(Records excerpted from a collection)
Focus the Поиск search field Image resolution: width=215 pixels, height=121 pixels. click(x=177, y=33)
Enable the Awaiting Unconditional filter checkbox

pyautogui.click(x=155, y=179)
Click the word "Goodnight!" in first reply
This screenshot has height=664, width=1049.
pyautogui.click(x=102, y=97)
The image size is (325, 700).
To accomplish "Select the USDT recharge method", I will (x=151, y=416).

--

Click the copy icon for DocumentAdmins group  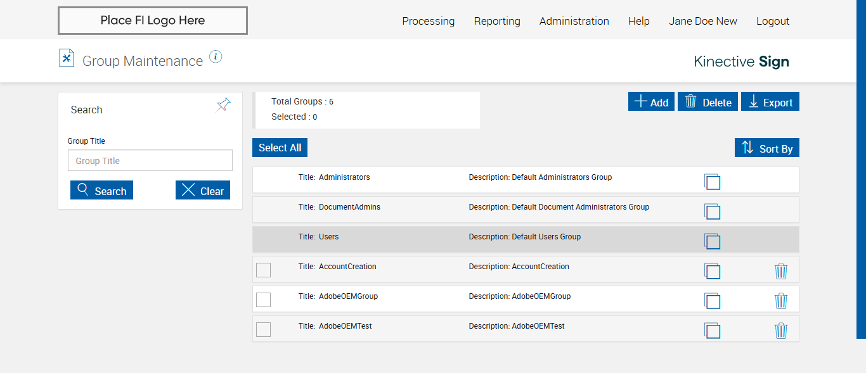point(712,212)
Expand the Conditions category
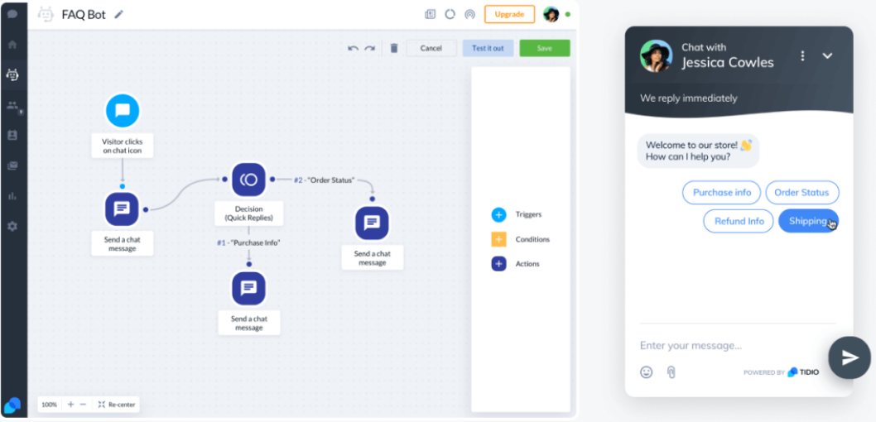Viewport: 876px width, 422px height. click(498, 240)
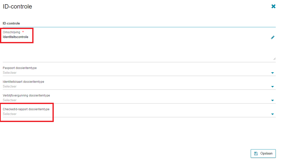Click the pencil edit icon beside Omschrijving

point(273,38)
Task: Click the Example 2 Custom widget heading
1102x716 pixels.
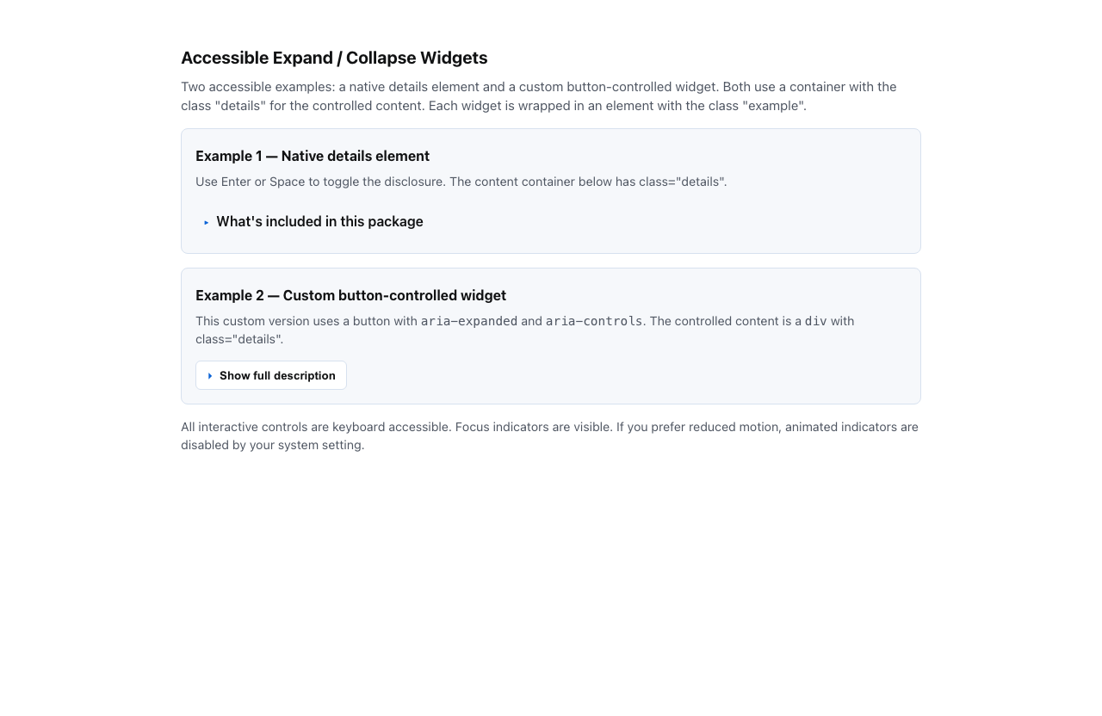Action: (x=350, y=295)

--

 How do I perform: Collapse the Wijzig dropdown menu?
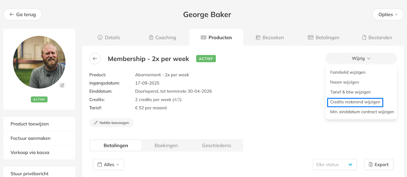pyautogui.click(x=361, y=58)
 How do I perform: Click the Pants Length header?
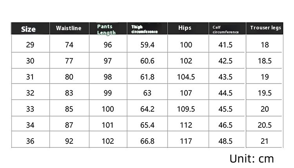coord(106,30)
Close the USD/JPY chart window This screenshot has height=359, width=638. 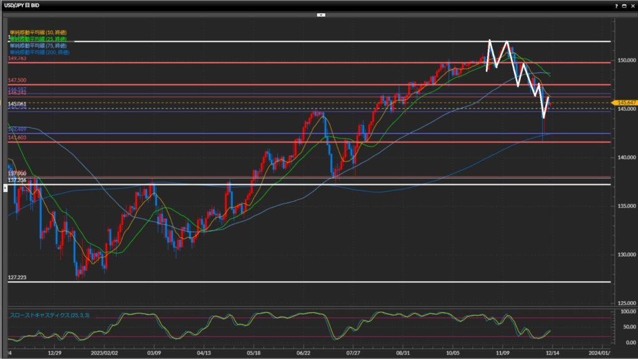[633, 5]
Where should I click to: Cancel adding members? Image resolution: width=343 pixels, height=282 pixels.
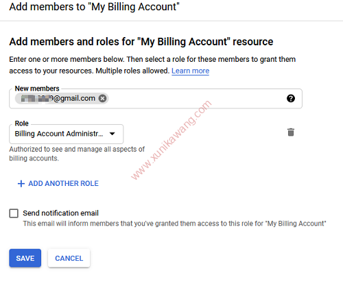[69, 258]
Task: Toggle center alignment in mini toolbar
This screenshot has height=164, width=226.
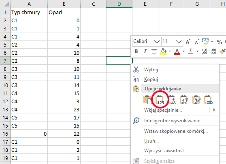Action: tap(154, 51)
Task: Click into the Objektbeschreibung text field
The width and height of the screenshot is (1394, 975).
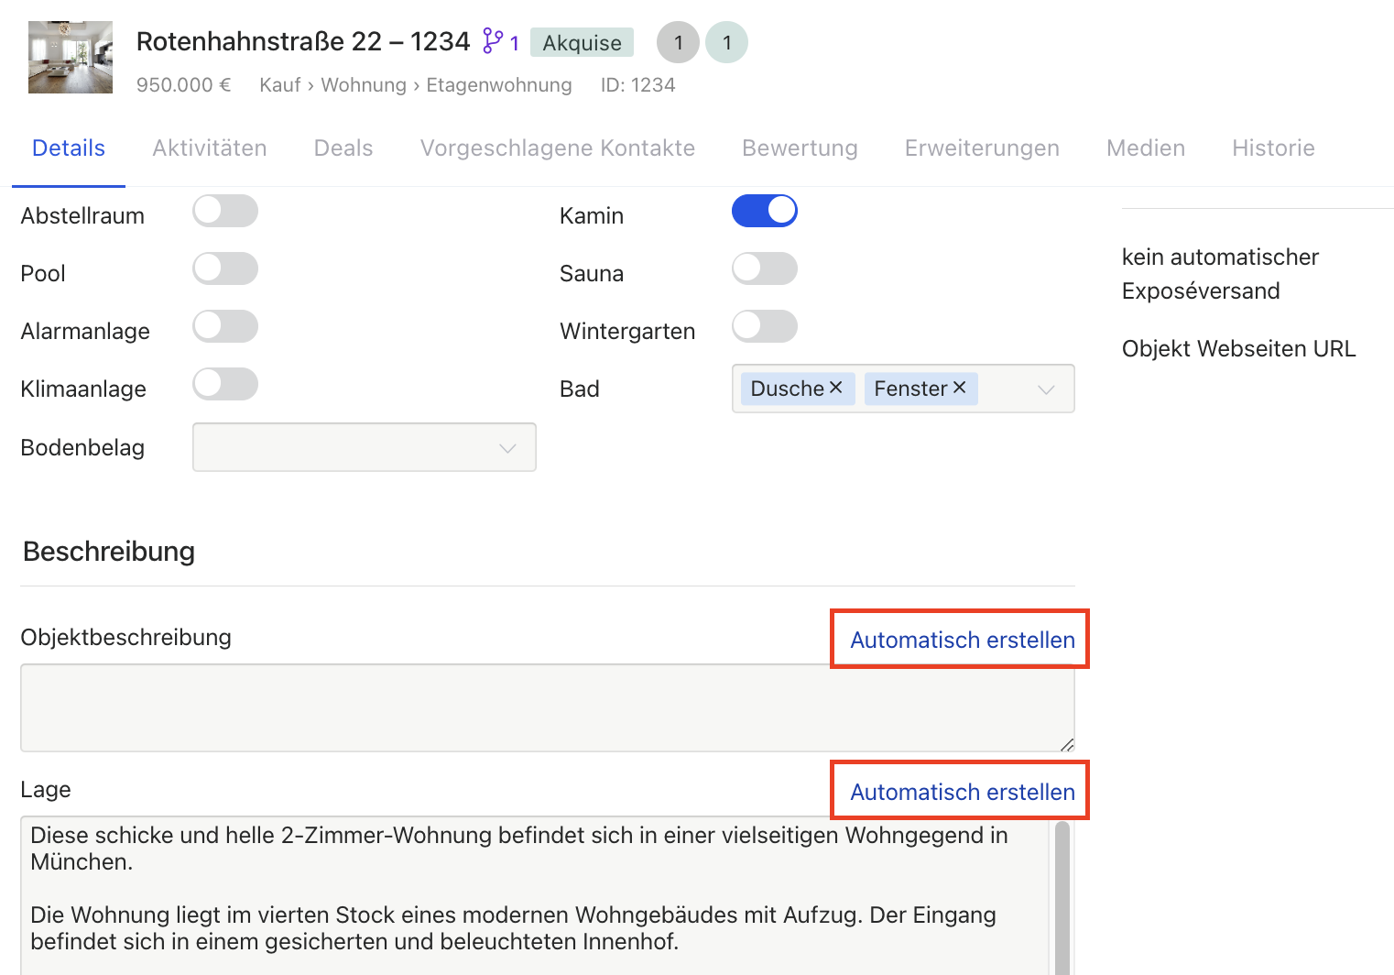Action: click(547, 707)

◆ **Work item**
Filter the records down to the lines that contain the string "field", and copy those lines.

◆ **Your response**
Focus the Поиск search field Image resolution: width=215 pixels, height=121 pixels. click(x=177, y=33)
Task: Click into the Objektbeschreibung text field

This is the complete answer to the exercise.